╭─ Supplied passage

A local bakery is fighting back against online criticism after the Prime Minister made an unscheduled visit Monday.
Prime Minister Justin Trudeau posted online that he stopped in at Winnipeg bakery Oh Doughnuts to pick up tasty treats during a three-day Liberal Cabinet Retreat being held in the city until Tuesday.
Oh Doughnuts replied to Trudeau’s online post by thanking the PM, adding “Pretty sure Health Canada would agree everything is okay in moderation.”
Canadians quickly attacked the Prime Minister for his decision to choose a pricier bakery, rather than a fast food joint, such as Tim Hortons.
Oh Doughnuts promptly replied with a lengthy list of social media posts, explaining the importance of supporting local businesses.
From ingredients, to benefits plans for their employees, Oh Doughnuts listed off the reasons people should visit local stores like bakeries.
Oh Doughnuts owner Amanda Kinden told 680 CJOB the visit from the PM was completely unexpected.
“I just received an email on Sunday for an order, which I responded normally to. They ended up placing an order on the website, so it was sort of out of my hands, and then I got a message from the staff Monday morning that it was for Justin Trudeau,” she said.
“We had no idea he was coming. It was a dark, cold Monday morning, and one of his staffers opened the door and he walked in first.”

╰─

Problem set:
(A) Shorten the paragraph of the bakery story that begins "Prime Minister Justin Trudeau posted online" and keep its main facts.
(B) Write what comes next in the bakery story, starting after its final sentence.

╭─ Entries supplied

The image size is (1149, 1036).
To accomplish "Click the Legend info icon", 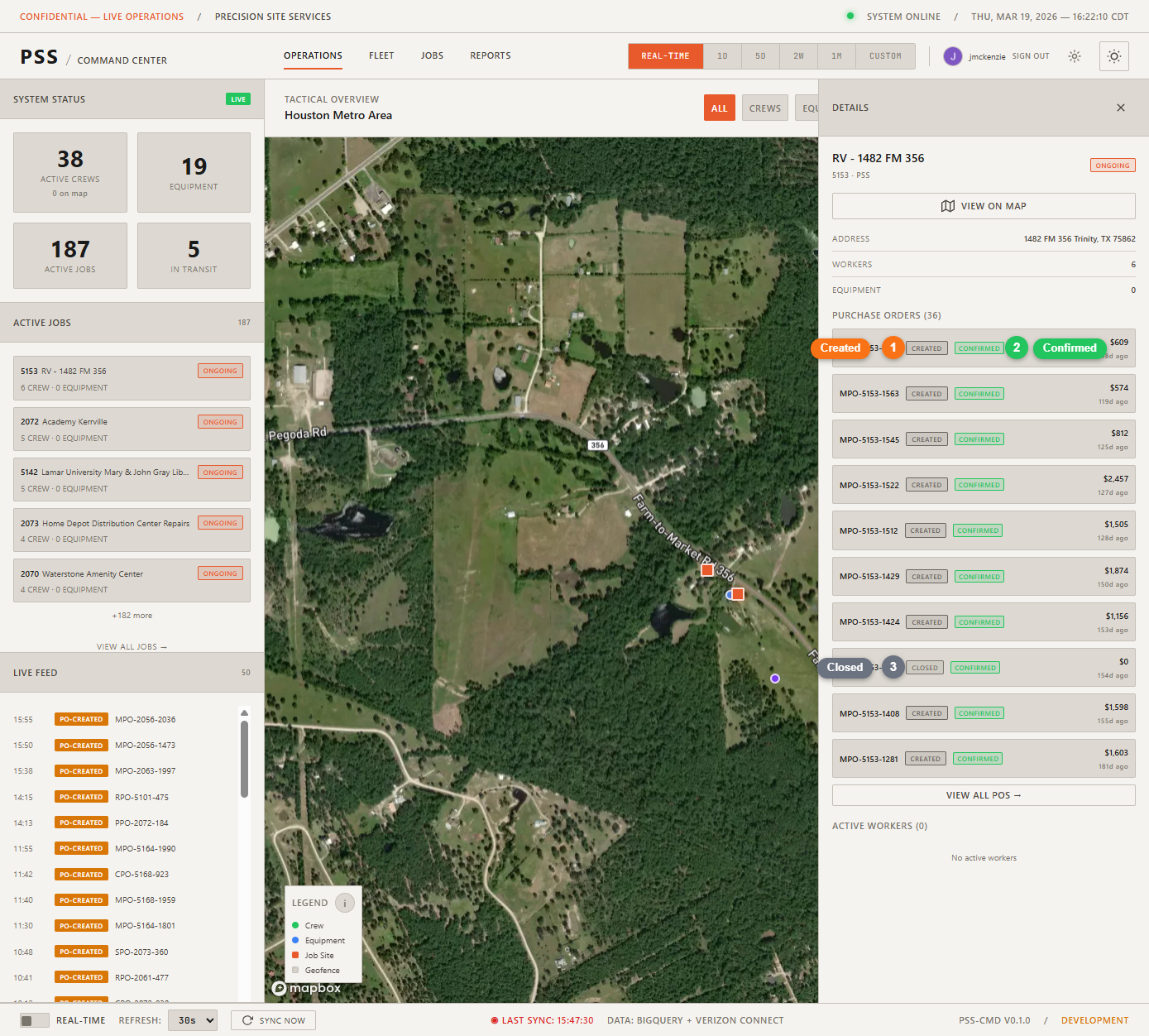I will click(345, 903).
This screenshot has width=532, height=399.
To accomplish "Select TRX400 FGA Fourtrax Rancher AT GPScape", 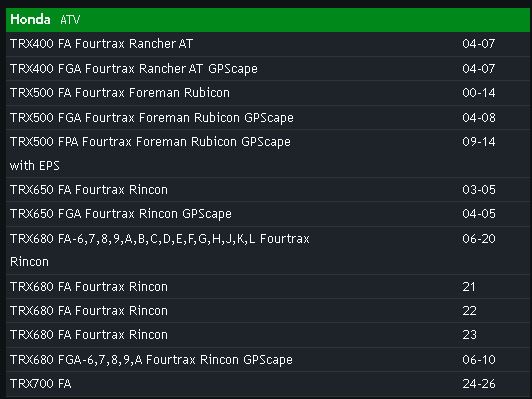I will [268, 69].
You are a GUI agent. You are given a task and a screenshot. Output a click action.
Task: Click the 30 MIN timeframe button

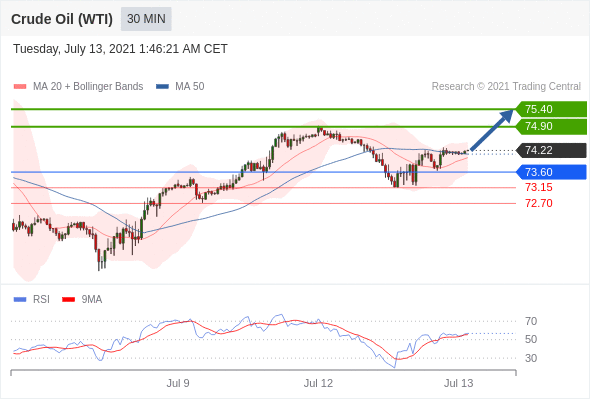click(x=146, y=19)
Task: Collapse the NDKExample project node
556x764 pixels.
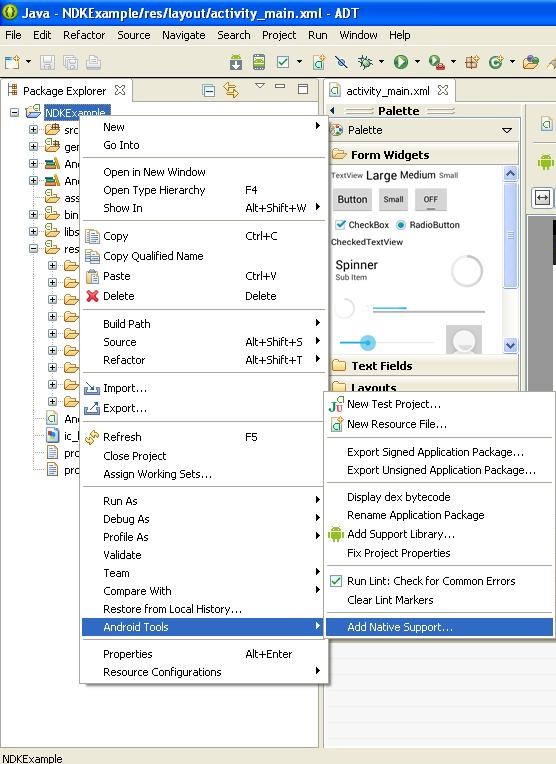Action: pos(14,113)
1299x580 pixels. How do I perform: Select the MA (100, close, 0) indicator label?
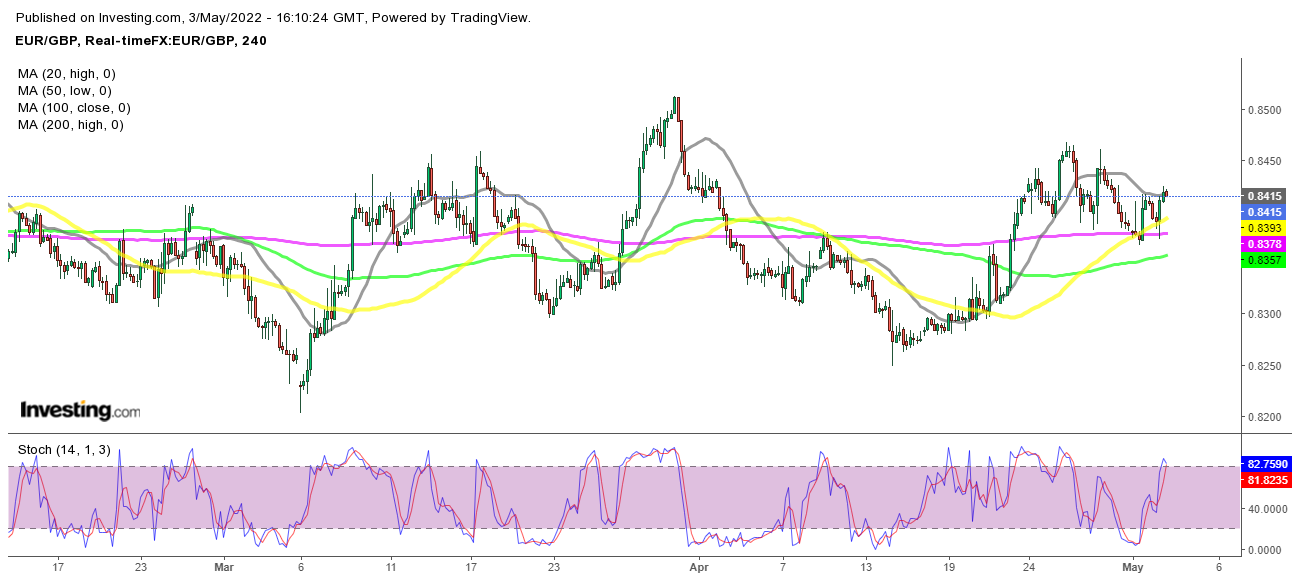coord(74,108)
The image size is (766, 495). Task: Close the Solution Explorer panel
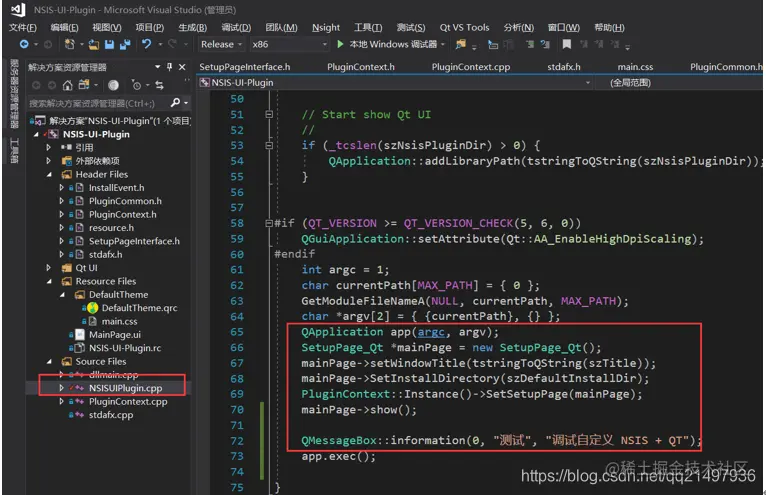[182, 67]
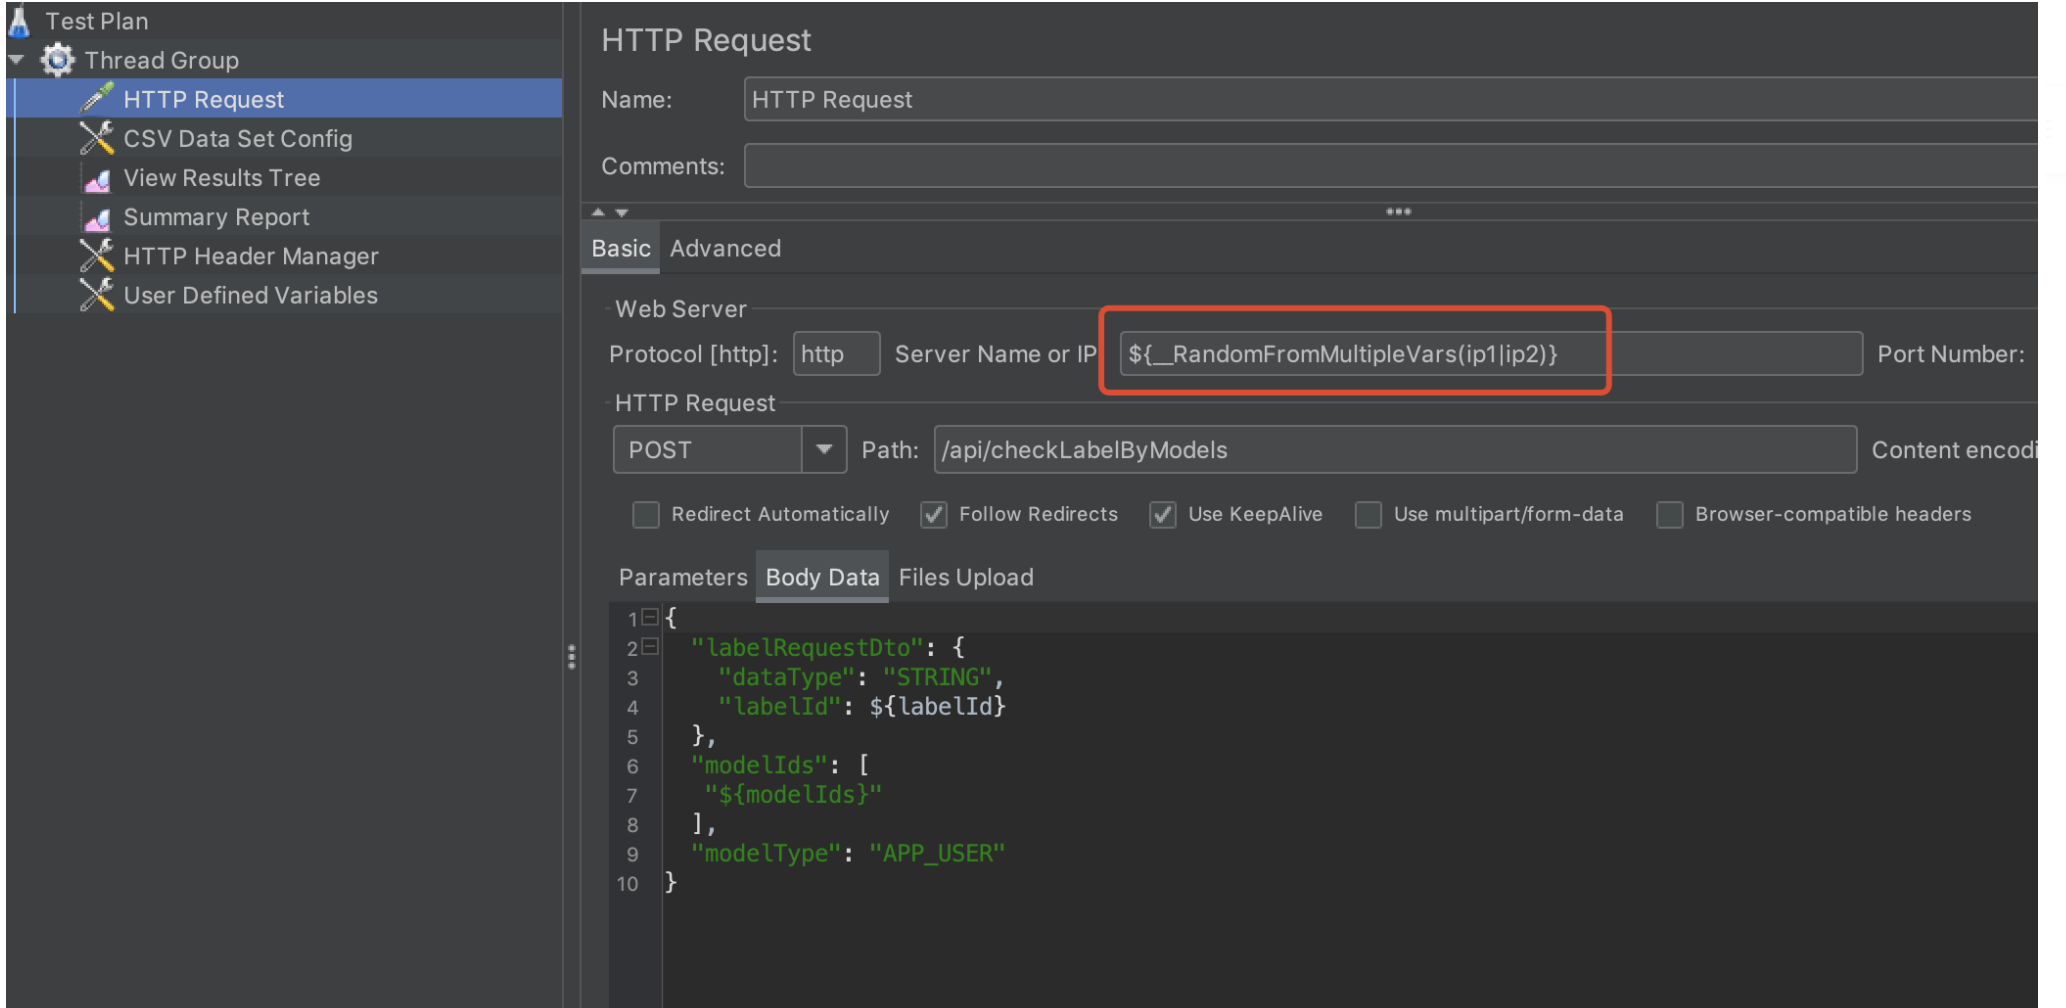Click the vertical split pane divider handle
Viewport: 2066px width, 1008px height.
(x=571, y=657)
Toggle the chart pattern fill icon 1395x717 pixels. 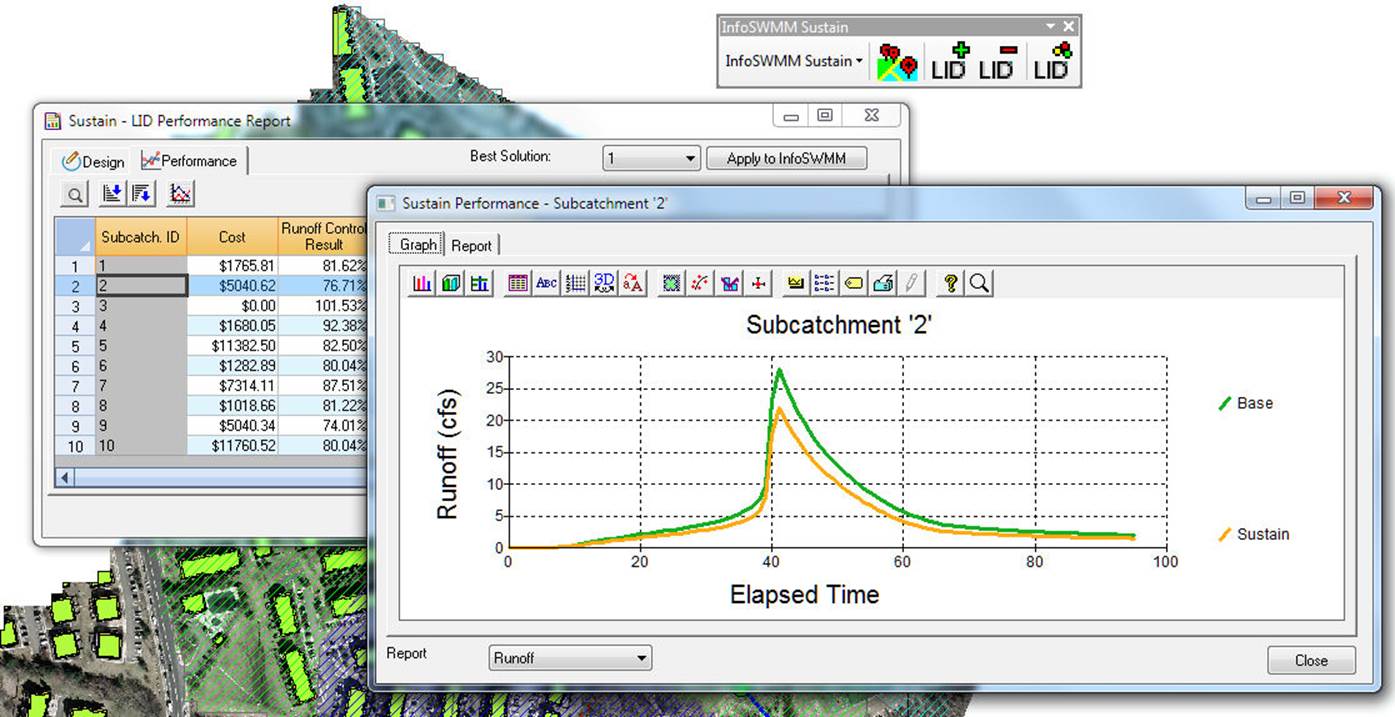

╰─

Results in order:
(A) Justin Trudeau posted online that he picked up treats at Winnipeg's Oh Doughnuts during a three-day Liberal Cabinet Retreat held in the city until Tuesday.

(B)
Kinden, who called her experience with a wave of Twitter comments “a lot of fun,” said most of the backlash appears to have come from people who went out of their way to find the most expensive doughnuts on the store’s website.
“All of our doughnuts aren’t $47 a dozen. Those are our most elaborate, fancy doughnuts… which they didn’t get. They just got regular variety doughnuts.”
Besides, she said, Trudeau saved 10 per cent by ordering online.
In response to the argument that the Prime Minister should have visited a more affordable shop like a Tim Hortons franchise, Kinden said she’s glad Trudeau chose a local business with a focus on fresh, local quality.
“I think Tim Hortons has done a disservice to doughnuts. No one really knows what a real doughnut is anymore, you know?”
The online backlash comes as the federal government is getting ready to roll out a five-year, multimillion-dollar ad campaign this summer in the hope that teaching the public how Canadian farms operate and what their standards are will get more people to “buy Canadian.”
According to a contract notice posted on Monday morning, Agriculture Canada is looking for a marketing firm to help it launch a “social marketing campaign to better connect Canadians with, and instill pride in, Canada’s food system and its agriculture, food and seafood products.”
The official name for that project is the “Buy Canadian Promotion Campaign,” and it comes amid a major shift in consumer eating habits towards plant-based proteins and questions about the environmental impacts of industrialized global farming.